─── SUPPLIED RECORDS

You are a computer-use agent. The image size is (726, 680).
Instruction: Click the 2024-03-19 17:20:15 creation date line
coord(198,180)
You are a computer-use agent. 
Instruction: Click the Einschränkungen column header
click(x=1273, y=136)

──────
─── SUPPLIED RECORDS

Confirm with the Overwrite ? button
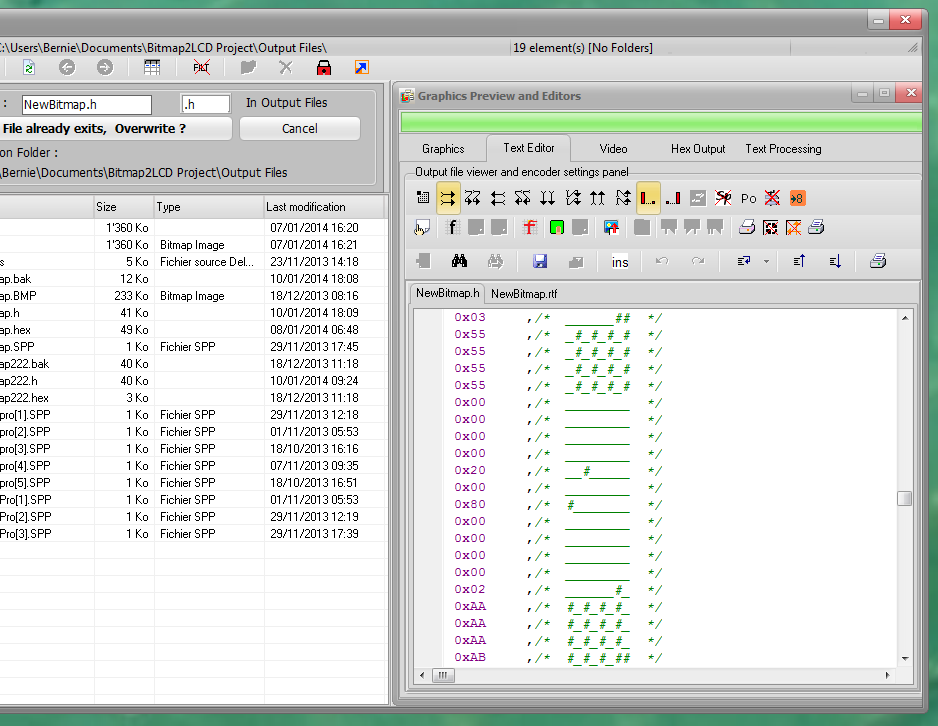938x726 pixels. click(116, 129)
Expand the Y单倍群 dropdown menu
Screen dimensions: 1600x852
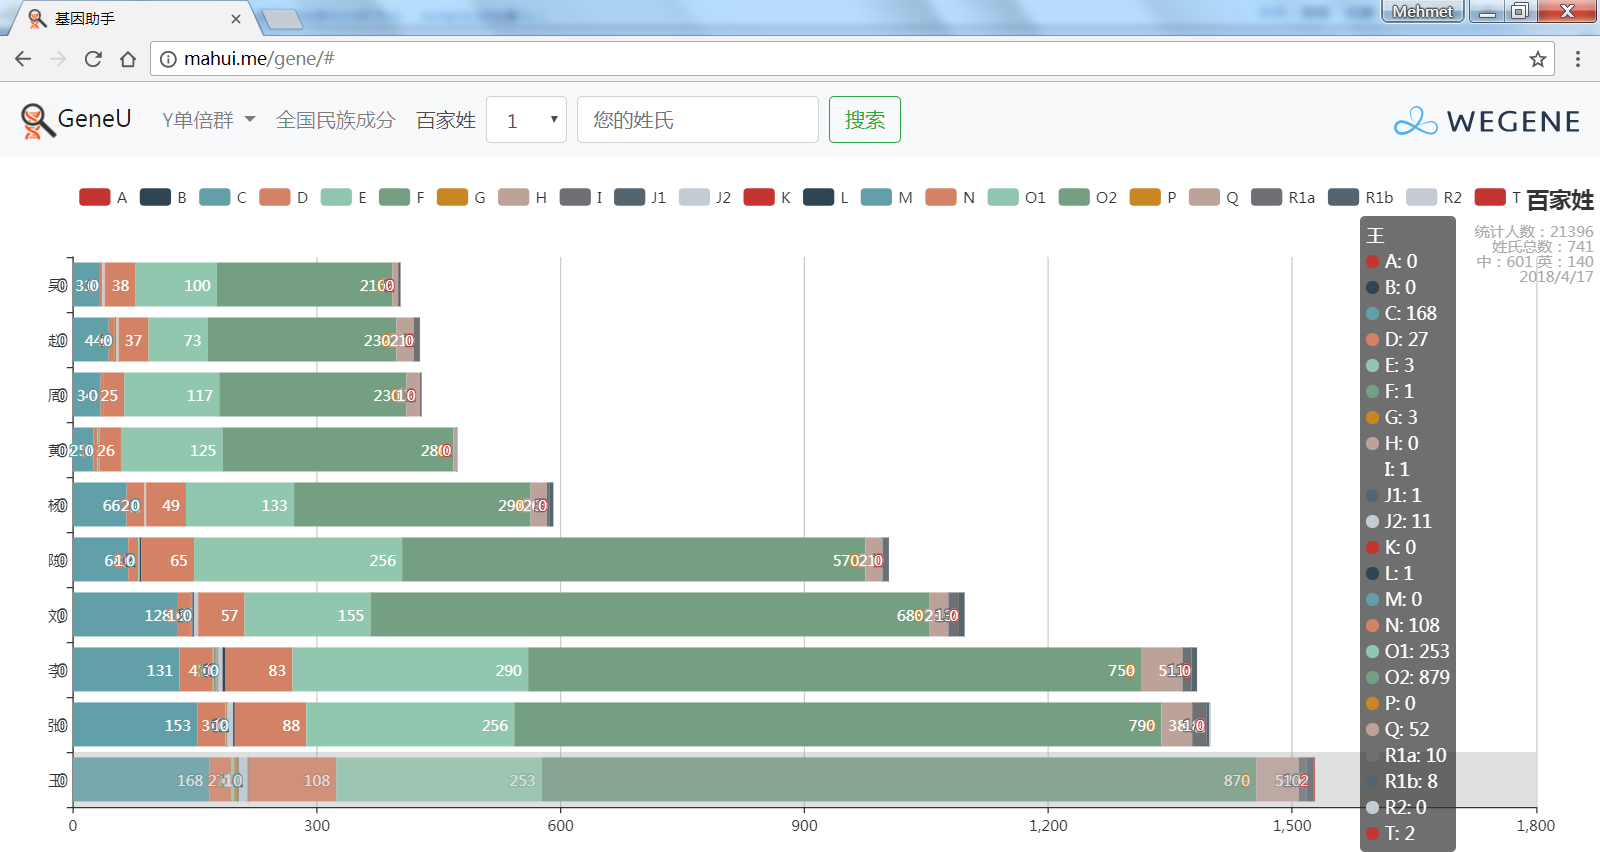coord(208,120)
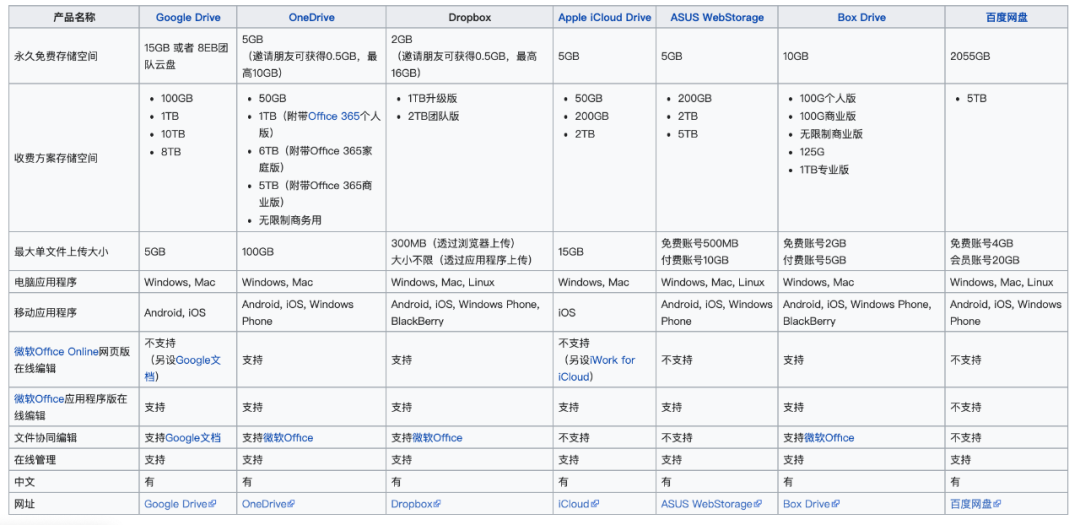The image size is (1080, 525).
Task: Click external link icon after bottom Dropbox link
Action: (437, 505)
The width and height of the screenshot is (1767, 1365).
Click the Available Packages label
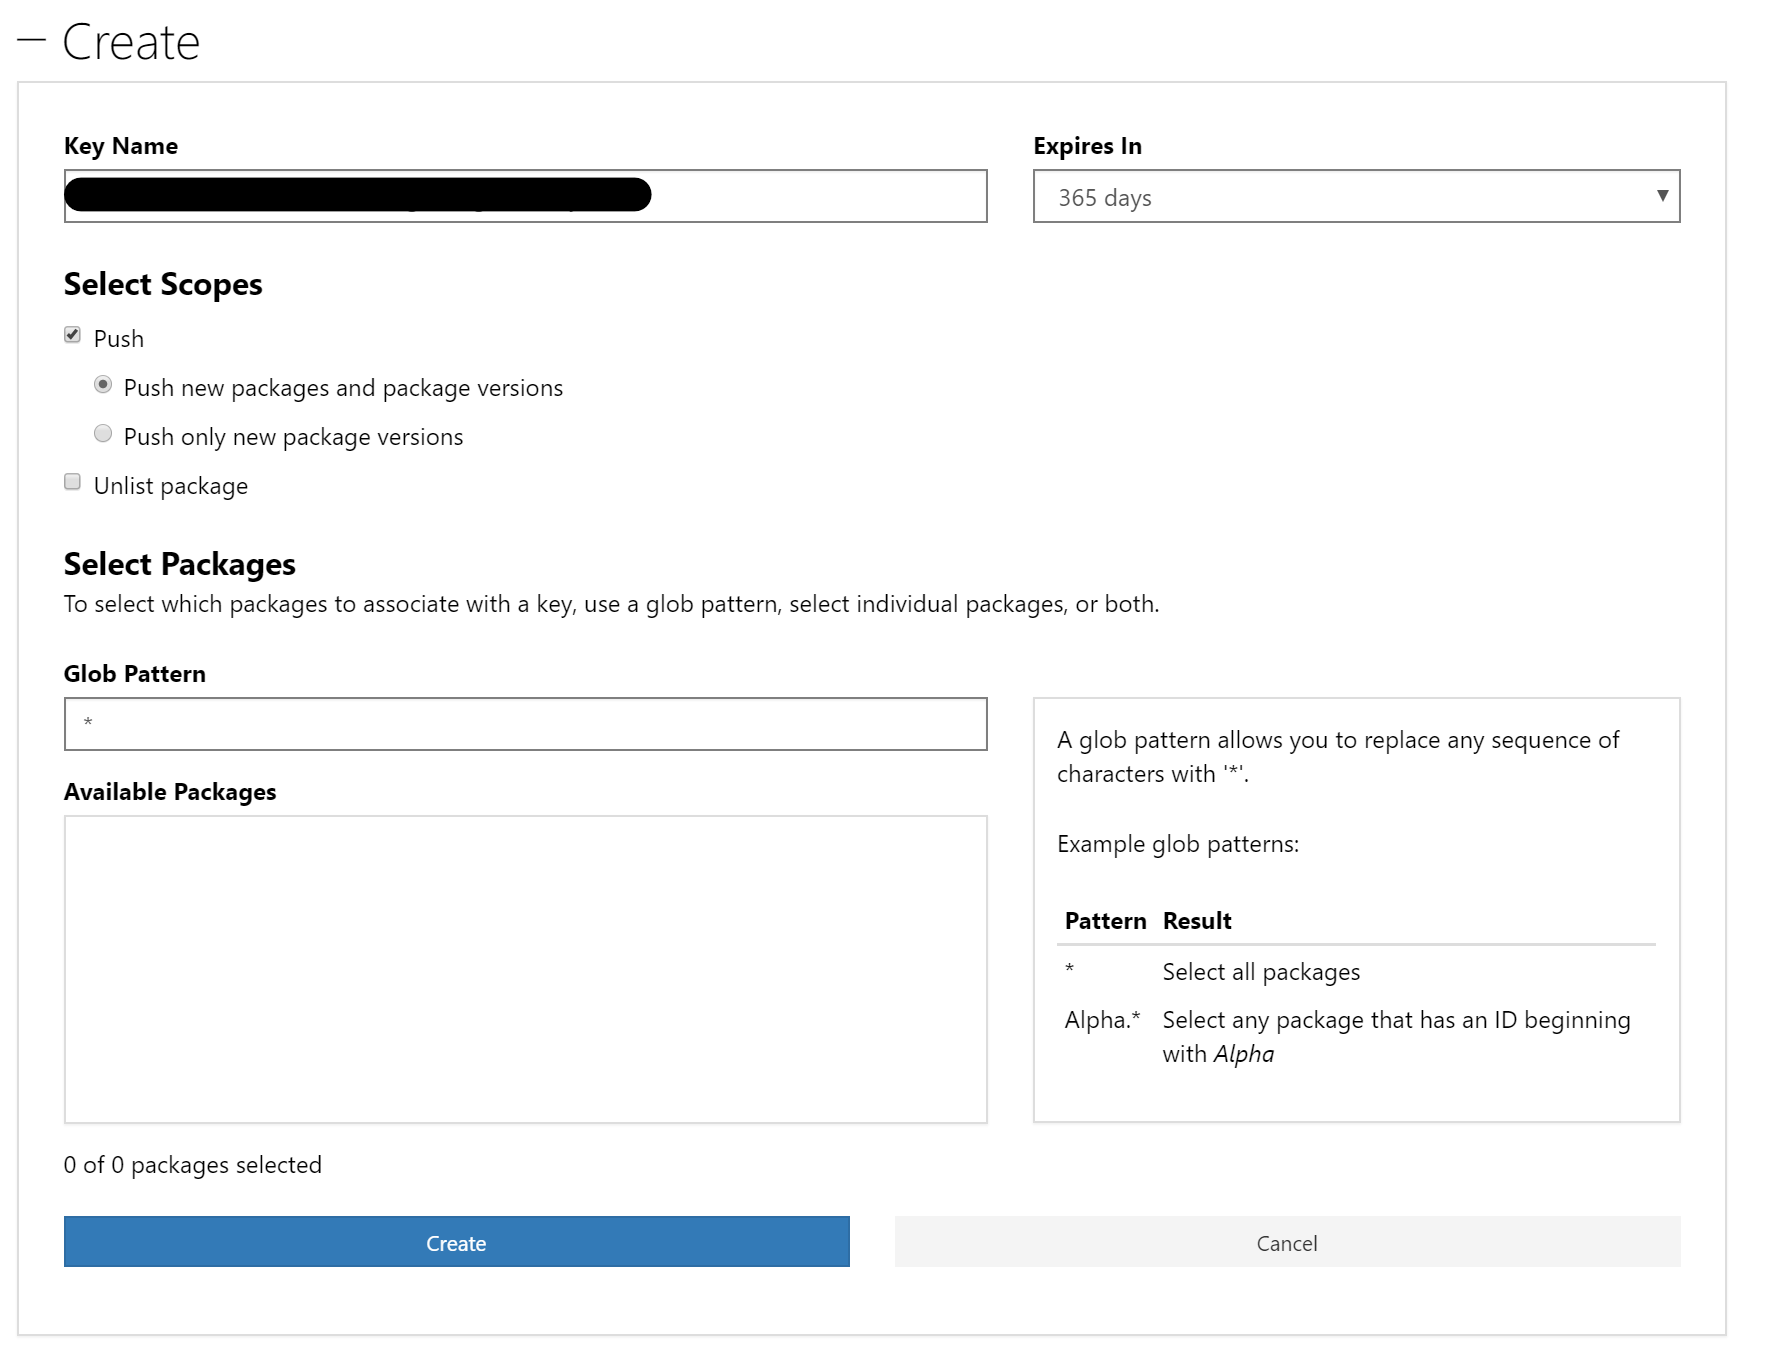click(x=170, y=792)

──────
─── SUPPLIED RECORDS

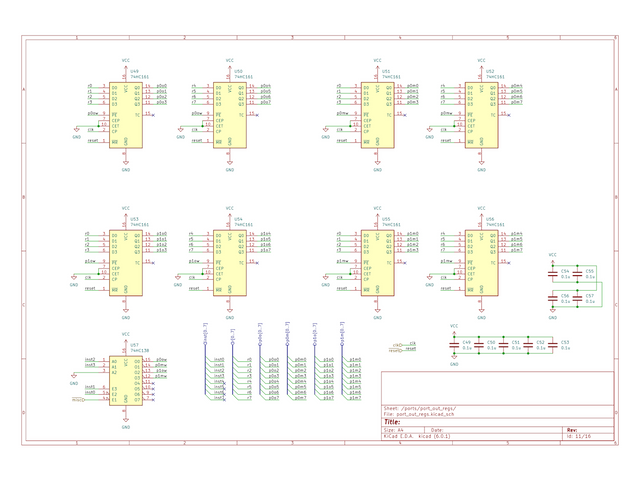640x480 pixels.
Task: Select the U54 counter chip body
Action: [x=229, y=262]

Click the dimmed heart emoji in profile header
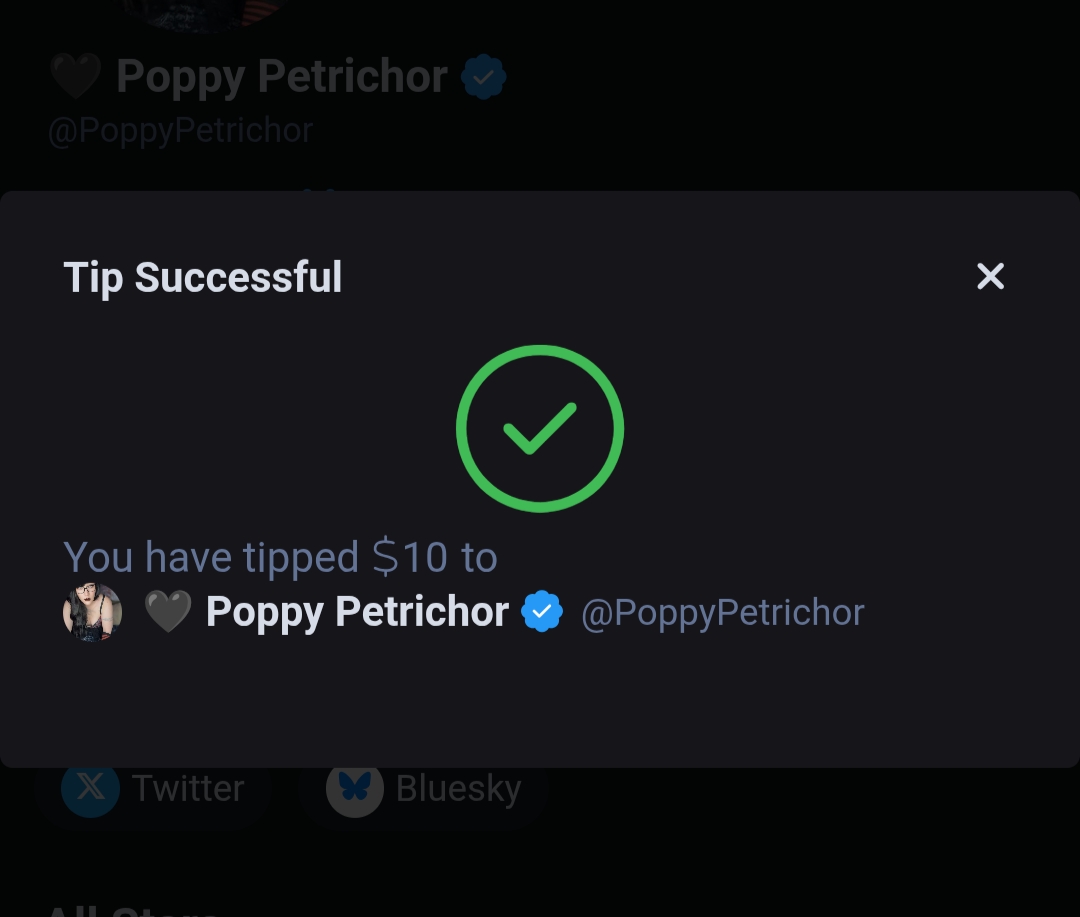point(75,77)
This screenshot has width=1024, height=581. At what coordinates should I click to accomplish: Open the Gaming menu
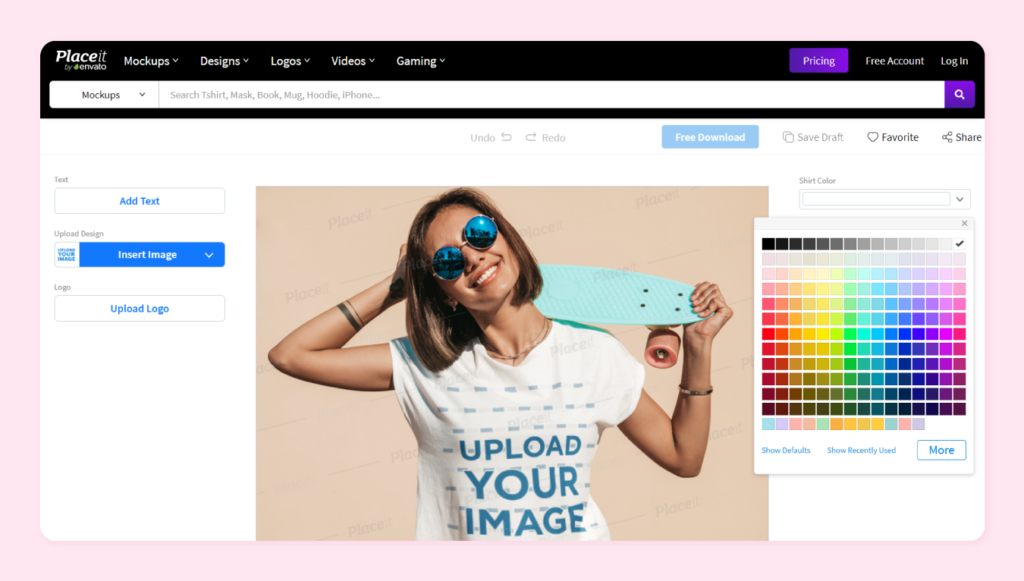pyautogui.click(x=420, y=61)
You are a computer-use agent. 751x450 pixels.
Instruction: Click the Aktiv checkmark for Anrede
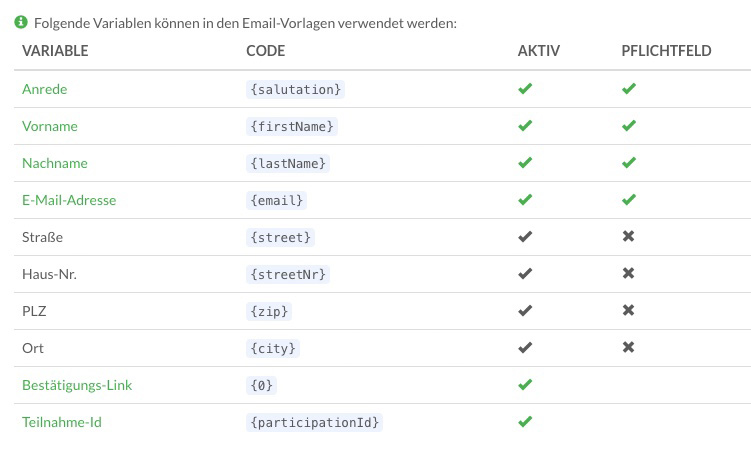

──────

▶ **REQUIREMENT**
Set down, unchanged, only those lines above that fall between the line with "You are a computer-use agent. 751x450 pixels." and the line with "Instruction: Click the Aktiv", the two end lines included.

▶ **FINAL ANSWER**
You are a computer-use agent. 751x450 pixels.
Instruction: Click the Aktiv checkmark for Anrede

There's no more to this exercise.